香港・規制当局の取り締まりで店頭OTCサービスをターゲットに

香港は仮想通貨規制への取り組みを強化

香港当局は店頭(OTC:Over the counter)仮想通貨サービスに重点を置き、規制への取り組みを強化している事が分かった。

東アジアのデジタル資産交換の主要拠点であるこの都市には、OTC 仮想通貨取引を促進する約 450の店舗、ATM、ウェブサイトが存在している。これらのサービスは、市の640億ドル(約9.6兆円)におよぶデジタル資産の流れにとって極めて重要なものとなっているものの、違法取引や金融不安に対する懸念の高まりにより、政府はより厳格な規制を実施するよう促されている。

税関当局が主導する新たな規制の下、香港のOTC仮想通貨プロバイダーは厳格な顧客記録管理を遵守し、不正行為の監視を強化する必要がある。この動きは、規制された仮想通貨取引所を通じてデジタル資産取引の流れを方向付けるという広範な意図を示している。これらの取引所は、証券先物委員会の2023年半ばのガイドラインに従って、許可を確保または申請するための重要な期限である2月29日に直面。Chainalies(チェイナリシス)のAPAC(Asia-Pac=東アジア、南アジア、東南アジア、オセアニア)政策責任者のオン・チェンイー(Chengyi Ong)氏は次のように述べている。

計画されているOTCフレームワークは、仮想通貨への入り口としてのこれらのプラットフォームの使用の統合と削減につながるだろう


OTC規制協議を開始後に新たな議論を引き起こす

金融サービスと財務局もまた、マネーロンダリング(資金洗浄)、テロ資金供与、詐欺行為を阻止するためのOTC規制に関する協議を開始しているが、税関を規制当局に任命したことで新たな議論を引き起こしている。

法律専門家のジェイソン・チャン(Jason Chan)氏は、これは断片化した規制アプローチを反映しているのではないかと懸念を表明。しかし、金融サービス局と財務局はその決定を擁護し、新しい枠組みを監督する上で関税局の豊富な経験が重要であると強調している。

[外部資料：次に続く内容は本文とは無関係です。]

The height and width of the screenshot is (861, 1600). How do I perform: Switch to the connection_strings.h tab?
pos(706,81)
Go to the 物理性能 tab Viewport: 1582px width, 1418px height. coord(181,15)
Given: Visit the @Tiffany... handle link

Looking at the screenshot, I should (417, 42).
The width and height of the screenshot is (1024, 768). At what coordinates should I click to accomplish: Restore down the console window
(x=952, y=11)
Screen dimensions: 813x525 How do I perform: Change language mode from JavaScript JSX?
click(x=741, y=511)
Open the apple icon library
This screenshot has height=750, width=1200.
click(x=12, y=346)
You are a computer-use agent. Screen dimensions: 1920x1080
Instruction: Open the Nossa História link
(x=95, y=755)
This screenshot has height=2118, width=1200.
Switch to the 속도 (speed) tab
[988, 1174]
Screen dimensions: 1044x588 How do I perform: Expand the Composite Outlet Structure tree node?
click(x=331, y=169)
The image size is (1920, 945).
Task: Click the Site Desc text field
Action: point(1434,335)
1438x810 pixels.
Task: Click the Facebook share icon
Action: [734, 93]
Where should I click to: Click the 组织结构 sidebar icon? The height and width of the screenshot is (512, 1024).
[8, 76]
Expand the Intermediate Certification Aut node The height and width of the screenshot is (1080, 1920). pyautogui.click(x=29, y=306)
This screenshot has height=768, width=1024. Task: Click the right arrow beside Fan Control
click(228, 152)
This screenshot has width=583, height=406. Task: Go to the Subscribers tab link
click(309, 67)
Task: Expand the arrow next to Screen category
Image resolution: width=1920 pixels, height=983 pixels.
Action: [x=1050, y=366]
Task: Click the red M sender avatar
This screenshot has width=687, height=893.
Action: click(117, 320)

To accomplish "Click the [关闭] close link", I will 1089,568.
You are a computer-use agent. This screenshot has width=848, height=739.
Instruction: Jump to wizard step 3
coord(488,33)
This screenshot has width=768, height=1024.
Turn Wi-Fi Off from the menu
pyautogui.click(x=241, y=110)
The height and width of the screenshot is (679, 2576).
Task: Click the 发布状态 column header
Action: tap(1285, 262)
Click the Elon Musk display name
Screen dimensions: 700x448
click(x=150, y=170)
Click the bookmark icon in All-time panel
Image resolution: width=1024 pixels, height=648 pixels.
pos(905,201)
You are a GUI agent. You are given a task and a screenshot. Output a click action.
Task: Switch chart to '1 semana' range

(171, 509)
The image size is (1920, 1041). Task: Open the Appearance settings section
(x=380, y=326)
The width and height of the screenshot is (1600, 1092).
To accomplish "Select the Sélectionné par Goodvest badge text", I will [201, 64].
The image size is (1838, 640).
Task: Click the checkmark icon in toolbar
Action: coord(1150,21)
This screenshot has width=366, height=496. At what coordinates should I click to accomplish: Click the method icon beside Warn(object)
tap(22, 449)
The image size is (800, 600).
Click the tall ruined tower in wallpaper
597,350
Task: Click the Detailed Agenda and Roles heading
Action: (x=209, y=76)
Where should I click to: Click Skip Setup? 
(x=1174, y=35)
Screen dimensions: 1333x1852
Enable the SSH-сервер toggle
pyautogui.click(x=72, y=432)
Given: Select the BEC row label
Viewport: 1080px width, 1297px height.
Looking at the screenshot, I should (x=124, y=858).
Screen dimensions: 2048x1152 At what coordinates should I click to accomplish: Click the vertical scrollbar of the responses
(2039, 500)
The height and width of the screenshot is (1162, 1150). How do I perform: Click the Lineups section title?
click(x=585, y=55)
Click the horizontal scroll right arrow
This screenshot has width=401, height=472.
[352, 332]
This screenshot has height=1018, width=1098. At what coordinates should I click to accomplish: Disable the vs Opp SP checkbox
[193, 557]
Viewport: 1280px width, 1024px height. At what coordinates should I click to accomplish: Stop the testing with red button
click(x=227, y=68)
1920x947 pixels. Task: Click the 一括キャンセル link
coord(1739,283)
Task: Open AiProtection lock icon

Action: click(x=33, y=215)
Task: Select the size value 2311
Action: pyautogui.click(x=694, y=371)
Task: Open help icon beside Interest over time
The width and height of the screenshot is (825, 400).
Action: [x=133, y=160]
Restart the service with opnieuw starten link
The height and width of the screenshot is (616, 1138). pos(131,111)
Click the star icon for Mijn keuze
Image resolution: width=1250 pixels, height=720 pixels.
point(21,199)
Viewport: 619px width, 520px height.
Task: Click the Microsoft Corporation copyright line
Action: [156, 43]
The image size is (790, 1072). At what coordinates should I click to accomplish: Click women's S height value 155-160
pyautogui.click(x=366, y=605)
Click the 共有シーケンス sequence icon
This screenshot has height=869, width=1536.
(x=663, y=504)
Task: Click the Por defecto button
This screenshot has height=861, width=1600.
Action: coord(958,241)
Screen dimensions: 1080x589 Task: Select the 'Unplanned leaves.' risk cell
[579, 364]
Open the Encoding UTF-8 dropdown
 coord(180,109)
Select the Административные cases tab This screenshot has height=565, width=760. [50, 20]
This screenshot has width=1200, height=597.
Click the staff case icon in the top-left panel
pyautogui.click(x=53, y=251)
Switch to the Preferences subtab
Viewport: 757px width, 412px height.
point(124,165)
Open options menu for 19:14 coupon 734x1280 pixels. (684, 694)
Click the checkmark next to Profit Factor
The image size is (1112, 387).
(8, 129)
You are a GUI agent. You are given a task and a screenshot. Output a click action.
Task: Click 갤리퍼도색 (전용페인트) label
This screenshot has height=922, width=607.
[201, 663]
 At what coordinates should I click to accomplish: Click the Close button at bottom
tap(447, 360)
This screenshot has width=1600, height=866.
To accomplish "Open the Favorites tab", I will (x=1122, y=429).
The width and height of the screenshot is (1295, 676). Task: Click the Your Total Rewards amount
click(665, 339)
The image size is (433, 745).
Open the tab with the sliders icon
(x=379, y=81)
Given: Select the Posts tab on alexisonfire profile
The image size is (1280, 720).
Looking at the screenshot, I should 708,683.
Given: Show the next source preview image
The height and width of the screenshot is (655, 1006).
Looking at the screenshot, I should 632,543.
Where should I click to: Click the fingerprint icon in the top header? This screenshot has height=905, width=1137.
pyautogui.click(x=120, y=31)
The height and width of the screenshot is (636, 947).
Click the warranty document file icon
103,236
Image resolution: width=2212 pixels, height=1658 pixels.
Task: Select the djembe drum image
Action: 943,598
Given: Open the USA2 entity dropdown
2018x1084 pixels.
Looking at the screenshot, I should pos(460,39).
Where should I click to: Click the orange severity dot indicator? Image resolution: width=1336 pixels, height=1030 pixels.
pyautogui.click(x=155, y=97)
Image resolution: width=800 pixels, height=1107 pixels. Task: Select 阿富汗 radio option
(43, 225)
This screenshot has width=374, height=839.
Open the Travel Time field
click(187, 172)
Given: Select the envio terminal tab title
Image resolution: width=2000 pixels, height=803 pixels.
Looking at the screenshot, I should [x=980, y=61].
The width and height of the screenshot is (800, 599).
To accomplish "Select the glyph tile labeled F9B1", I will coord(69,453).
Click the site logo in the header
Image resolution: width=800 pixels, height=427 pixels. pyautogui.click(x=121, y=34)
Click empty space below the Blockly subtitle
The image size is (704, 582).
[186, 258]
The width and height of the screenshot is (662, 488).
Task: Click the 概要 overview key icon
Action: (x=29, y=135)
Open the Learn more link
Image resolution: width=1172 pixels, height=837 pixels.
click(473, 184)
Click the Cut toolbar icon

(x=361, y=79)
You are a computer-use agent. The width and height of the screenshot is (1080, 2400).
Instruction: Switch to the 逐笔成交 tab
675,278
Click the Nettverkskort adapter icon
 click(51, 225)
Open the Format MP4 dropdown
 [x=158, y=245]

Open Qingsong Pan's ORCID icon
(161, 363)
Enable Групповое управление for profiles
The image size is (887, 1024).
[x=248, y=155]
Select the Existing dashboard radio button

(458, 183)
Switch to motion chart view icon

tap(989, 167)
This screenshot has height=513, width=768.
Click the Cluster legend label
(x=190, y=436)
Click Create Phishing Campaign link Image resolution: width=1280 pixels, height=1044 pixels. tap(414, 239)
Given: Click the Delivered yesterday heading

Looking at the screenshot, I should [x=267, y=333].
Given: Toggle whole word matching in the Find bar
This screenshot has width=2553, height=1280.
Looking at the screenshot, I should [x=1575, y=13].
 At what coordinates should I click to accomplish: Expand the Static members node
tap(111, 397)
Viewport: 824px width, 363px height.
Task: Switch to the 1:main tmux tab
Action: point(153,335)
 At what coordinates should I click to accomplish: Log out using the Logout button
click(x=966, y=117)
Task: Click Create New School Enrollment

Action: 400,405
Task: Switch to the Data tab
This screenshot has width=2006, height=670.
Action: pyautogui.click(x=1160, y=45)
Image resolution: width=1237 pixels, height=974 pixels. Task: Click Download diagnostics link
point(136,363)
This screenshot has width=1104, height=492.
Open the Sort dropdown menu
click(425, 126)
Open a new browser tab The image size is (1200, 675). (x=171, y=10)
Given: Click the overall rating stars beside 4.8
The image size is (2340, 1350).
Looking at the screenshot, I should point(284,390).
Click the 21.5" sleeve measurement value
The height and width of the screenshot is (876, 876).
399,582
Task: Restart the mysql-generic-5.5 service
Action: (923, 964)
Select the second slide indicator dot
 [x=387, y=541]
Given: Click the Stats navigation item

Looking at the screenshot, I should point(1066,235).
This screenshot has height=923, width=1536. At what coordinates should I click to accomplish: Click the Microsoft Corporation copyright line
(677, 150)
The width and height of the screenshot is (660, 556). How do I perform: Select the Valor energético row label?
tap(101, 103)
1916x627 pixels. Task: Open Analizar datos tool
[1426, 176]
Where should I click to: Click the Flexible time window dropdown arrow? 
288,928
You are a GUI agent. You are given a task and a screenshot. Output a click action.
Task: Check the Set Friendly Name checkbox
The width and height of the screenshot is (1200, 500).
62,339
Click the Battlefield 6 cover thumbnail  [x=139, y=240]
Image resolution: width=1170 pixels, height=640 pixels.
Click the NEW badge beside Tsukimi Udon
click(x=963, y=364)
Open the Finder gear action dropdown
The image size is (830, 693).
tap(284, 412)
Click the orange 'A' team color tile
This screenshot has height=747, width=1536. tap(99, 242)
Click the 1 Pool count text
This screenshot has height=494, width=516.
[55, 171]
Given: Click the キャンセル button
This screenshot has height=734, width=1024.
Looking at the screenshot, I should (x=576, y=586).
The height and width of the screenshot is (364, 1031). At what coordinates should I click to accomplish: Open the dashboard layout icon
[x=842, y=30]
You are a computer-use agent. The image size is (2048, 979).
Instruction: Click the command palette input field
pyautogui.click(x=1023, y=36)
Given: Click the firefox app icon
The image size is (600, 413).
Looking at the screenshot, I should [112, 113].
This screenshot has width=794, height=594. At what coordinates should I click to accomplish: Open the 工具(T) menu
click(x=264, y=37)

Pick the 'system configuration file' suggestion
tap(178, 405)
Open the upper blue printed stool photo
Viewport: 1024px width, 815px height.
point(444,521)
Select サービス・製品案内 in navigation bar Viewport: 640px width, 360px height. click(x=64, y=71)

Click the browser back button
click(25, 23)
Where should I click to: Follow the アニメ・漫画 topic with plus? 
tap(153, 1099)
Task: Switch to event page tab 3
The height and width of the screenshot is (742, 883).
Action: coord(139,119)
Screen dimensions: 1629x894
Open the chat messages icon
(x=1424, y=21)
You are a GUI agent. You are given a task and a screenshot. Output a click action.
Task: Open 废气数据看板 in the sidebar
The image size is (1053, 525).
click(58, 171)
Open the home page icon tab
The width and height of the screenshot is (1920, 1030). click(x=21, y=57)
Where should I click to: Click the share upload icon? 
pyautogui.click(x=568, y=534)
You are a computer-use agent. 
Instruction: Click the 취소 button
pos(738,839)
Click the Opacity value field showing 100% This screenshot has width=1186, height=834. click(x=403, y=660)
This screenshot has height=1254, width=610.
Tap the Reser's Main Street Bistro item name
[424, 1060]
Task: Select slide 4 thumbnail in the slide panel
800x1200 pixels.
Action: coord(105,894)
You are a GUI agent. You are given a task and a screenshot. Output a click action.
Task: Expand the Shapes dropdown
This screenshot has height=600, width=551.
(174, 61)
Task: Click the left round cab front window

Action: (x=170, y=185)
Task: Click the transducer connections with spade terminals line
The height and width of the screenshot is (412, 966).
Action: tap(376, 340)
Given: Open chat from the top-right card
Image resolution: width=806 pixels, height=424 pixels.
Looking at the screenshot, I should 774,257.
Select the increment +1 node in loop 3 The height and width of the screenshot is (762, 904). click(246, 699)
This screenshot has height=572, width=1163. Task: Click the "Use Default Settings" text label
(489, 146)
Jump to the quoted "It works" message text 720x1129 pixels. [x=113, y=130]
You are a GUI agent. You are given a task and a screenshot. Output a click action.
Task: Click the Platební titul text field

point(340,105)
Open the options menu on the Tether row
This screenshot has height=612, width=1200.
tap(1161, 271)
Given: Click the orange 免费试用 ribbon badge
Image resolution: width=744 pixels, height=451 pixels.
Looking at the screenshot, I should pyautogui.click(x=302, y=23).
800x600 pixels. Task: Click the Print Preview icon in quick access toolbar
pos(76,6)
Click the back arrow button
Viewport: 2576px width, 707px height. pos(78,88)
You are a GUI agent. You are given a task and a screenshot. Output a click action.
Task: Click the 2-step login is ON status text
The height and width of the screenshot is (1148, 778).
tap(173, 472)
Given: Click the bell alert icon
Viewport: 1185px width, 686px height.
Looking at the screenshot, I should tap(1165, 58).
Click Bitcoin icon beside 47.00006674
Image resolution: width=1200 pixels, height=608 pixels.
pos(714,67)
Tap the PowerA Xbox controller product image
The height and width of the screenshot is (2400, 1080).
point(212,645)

OTCビジネスにとって、これらの開発は大きなハードルとなると考えられており、新たな規制により運営コストが間違いなく増加することから、OTC企業は仮想通貨ビジネスに適応するか撤退するかを決断に迫られているのが現状だ。これらの規制変更のさなか、Huobi(フォビ)は申請を取り下げており、新しい枠組みの下で仮想通貨ビジネスが直面する課題を改めて浮き彫りにしている。この規制の転換は、世界的な仮想通貨ハブとしての地位を強固にするための香港の広範な戦略の一環であり、仮想通貨規制推進により、仮想通貨市場の収益は2028年までに2億5,460万ドル(約383.4億円)に達すると予測されている。

中国の影響力増大に対する懸念のなか、香港は規制された安全な仮想通貨環境の促進に熱心に取り組んでいる。香港金融管理局の仮想通貨保管に関する最新ガイドラインでは、この取り組みがさらに強調されている。